Neden bir parçacık ekmeği ondan esirgiyor, geri alıyorsun. Dedi.

Ekmekçi koşarak Şibli’ye yetişti.
Binlerce özür dileyerek elini öpmeye başladı.
Gönlünü almak, hareketini affettirmek için ne gerekirse yaptı.

Şibli onu yola gelmiş görünce:
Bu yaptığının tamamen affedilmesini istiyorsan şimdi git.
Yârin bizi ve bizimle bir topluluğu davet et. Dedi.

Hâsılı, ekmekçi bir yüce köşkü, bezedi, düzüp koştu.
Öyle mükemmel bir ziyafet hazırladı ki ziyafet hazırladı ki tam yüz altın harcadı.

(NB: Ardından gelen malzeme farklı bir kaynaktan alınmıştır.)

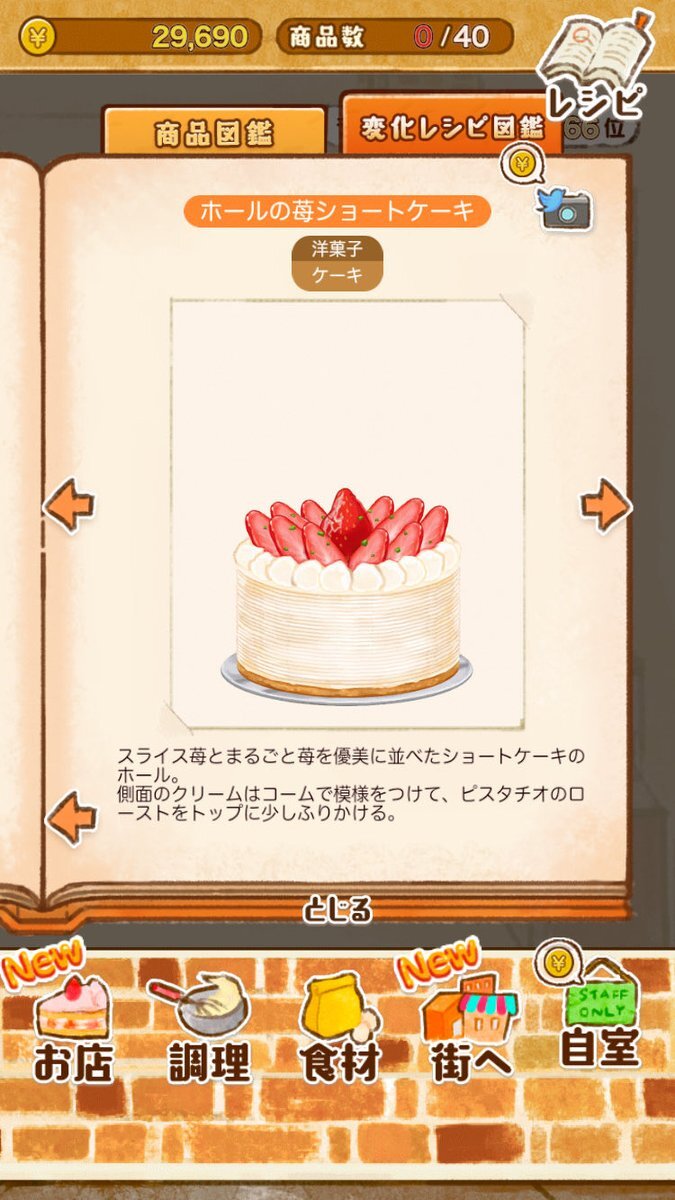Tap the 商品数 0/40 counter
Viewport: 675px width, 1200px height.
pos(394,37)
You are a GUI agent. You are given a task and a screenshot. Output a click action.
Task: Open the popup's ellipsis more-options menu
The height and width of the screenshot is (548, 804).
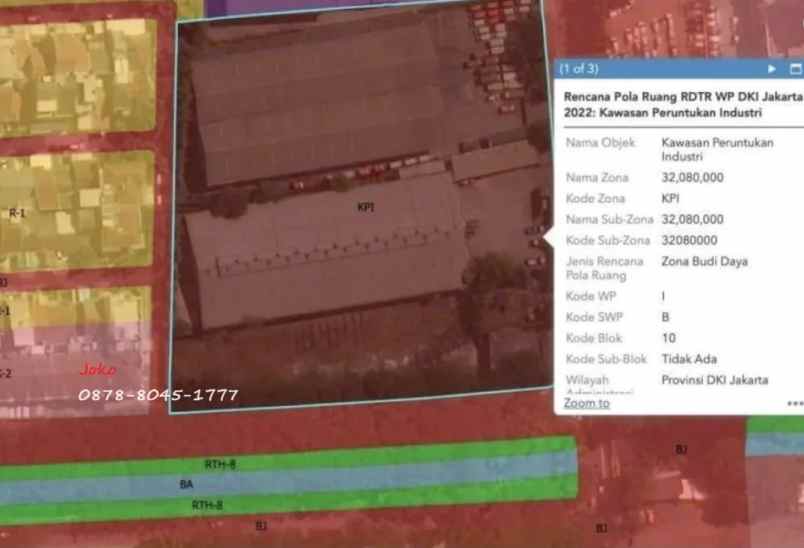(795, 404)
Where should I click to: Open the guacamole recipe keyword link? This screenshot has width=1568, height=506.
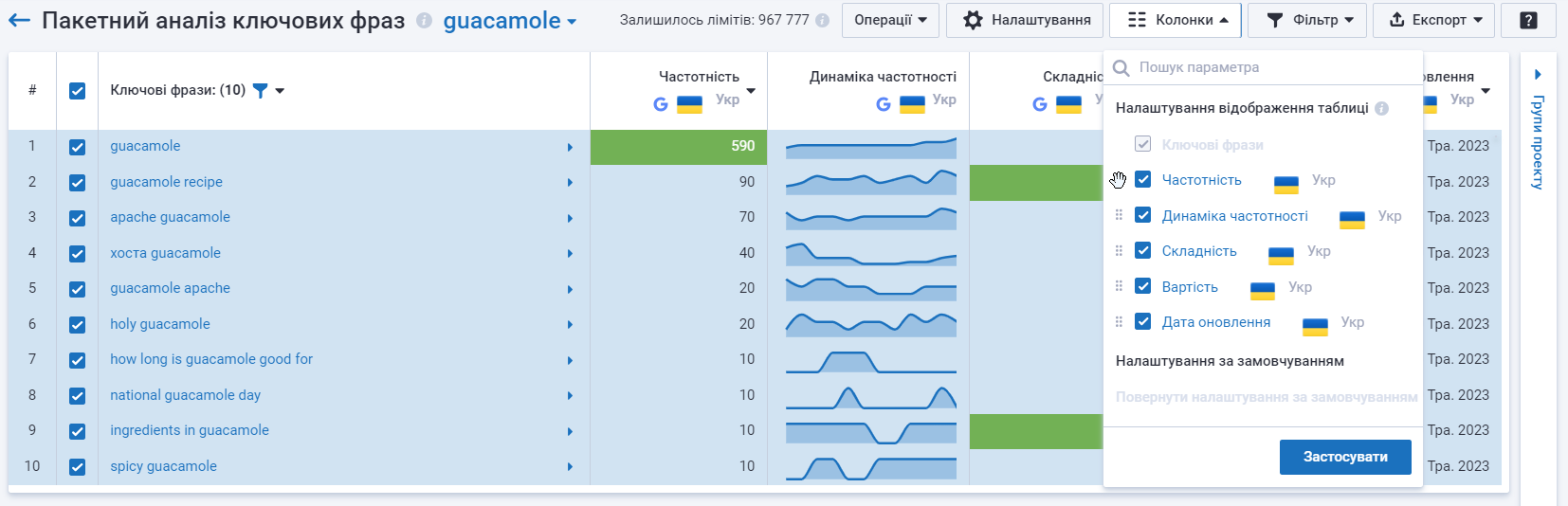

Her hususta o derece tekellüfte -Bir işi gösterişli bir biçimde yapmaya çalışma, özenme, gösteriş- bulundu ki kimsecikler, onun yaptığını yapamadı.

Her çeşit halktan birçoğuna Şibli bize gelecek buyurun diye haber gönderdi.
Bir hayli adam çağırdı.

Hepsi sofra başına oturdu.
Şibli de gelmişti.

Davetliler arasında coşkun ve hal ehli bir aziz vardı.
O sırada Şibli’ye sordu:

Ben ne güzel tanırım, ne çirkin.
Sen bana cennetlik kim, cehennemlik kim?
Onu söyle, dedi.

Şibli o ahiye cevap verip dedi ki:
Eğer cehennemlik birini görmek istersen bize ziyafet çekene bak.
Şöhretimize kapılarak ziyafet verdi, davet yaptı da, Allah için bir ekmek bile vermedi.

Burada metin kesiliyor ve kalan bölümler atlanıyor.